Why I'm Running
Time to Get Off the Bench
My story
I grew up in a home where democracy wasn’t something you watched from a distance — it was something you participated in. My parents were Democratic committee members in New York, ordinary people who believed deeply in fairness, representation, and the responsibility to show up for your community. They knocked on doors, registered voters, attended meetings, and taught me that when something is wrong, you don’t wait for someone else to fix it. You step forward.
My mother carried those values with her throughout her life. After our family moved to Florida, she volunteered for a Florida State Senator, bringing the same integrity and sense of duty she brought to everything she did. She was a working mom at a time when most mothers stayed home, and she showed me that women can lead, serve, and stand tall without waiting for permission. She taught me that fairness, dignity, honesty, and responsibility are not slogans — they are daily choices.
My father lived his values with courage. He believed fiercely in constitutional principles and in the idea that public institutions must protect everyone.

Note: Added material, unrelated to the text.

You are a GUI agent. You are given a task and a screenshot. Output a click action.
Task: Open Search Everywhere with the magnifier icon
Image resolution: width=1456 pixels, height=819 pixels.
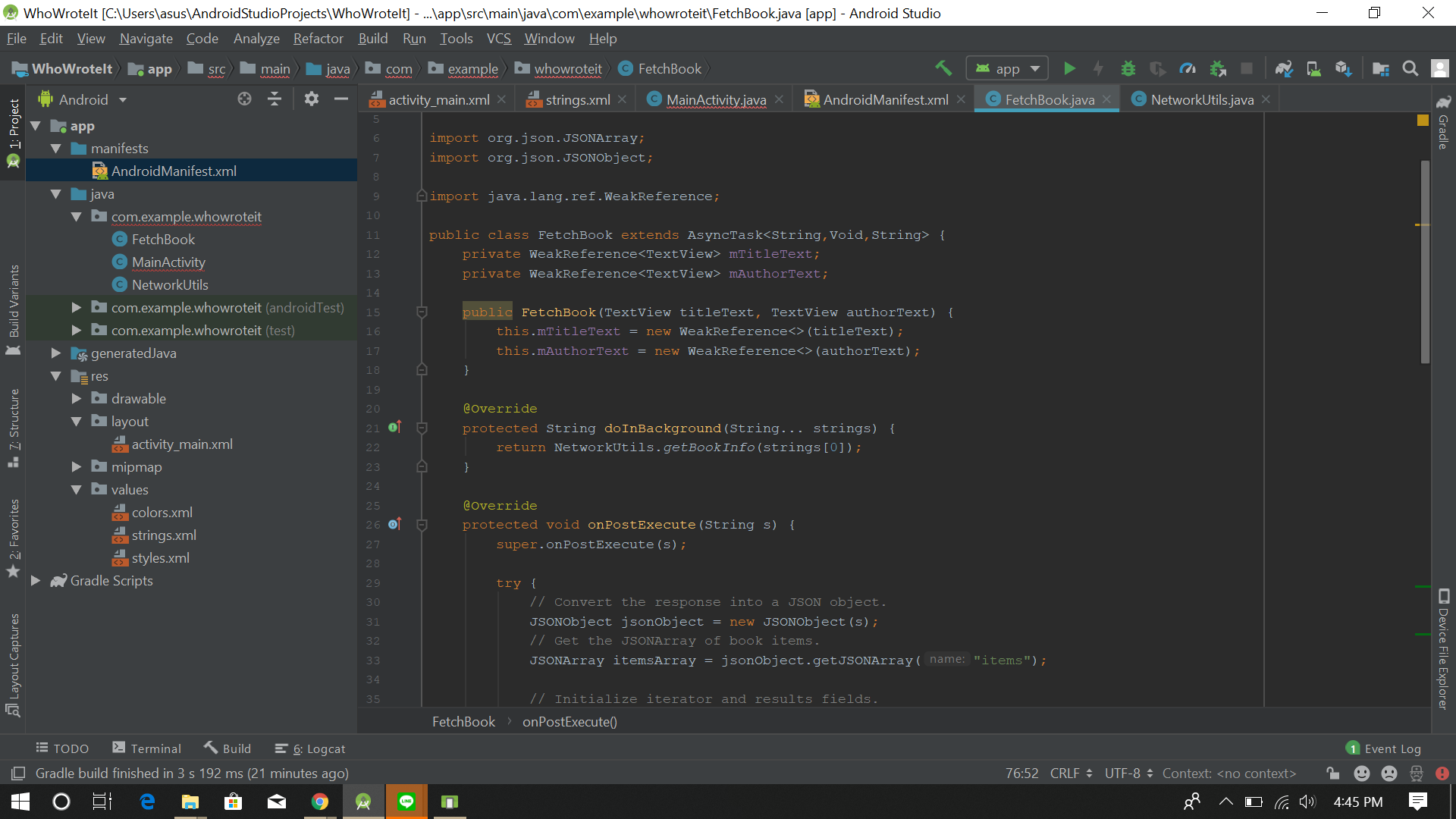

The night before he died, he stood at a school board meeting to defend the separation of church and state — because he believed no child should feel excluded or lesser in a public school. His example taught me that integrity means showing up even when it’s uncomfortable, even when it’s inconvenient, and even when you stand alone.
Those values shaped my entire life. I’ve served as a teacher, a home health and hospice educator, a guardian ad litem, a crisis line volunteer, an Audubon Eagle Watch monitor, a library board member, and a board member for a foster care advocacy nonprofit. Service isn’t theoretical to me — it’s lived, personal, and constant.
And like so many Floridians, I’ve also lived through financial uncertainty. After my divorce from my first husband, I learned what it feels like to not know if you can pay the bills. I rented out my bedroom, made jewelry at night, leased my porch to a pest control company, and eventually managed the owner’s office just to stay afloat. That experience didn’t break me — it grounded me. It taught me resilience, resourcefulness, and exactly how hard people work just to hold on. It’s why affordability isn’t an abstract policy issue for me. It’s personal.
For a long time, I believed my role was to serve quietly. But one morning, my daughter — who usually sends me kitten photos — sent me something very different: an article showing that the Republican incumbent in my district was running unopposed. In that moment, I understood that staying quiet was no longer an option.
I’m running because our community deserves a representative who listens, who shows up, and who believes in protecting the people and institutions that protect us. I’m running because families deserve stability, dignity, and the freedom to make personal decisions without government interference. I’m running because our public schools, libraries, and local services are the backbone of our community — and they deserve to be strengthened, not undermined. I’m running because the rising cost of living is squeezing Floridians, and we need real solutions that put people first. And I’m running because Florida’s coastlines, wetlands, and natural habitats are irreplaceable — and they deserve science‑based protection.
I don’t claim to have every answer. But I know how to listen. I know how to learn. And I know how to act with integrity.
I’m stepping forward because our voices matter. Our communities matter. And our future matters. Staying quiet is no longer an option.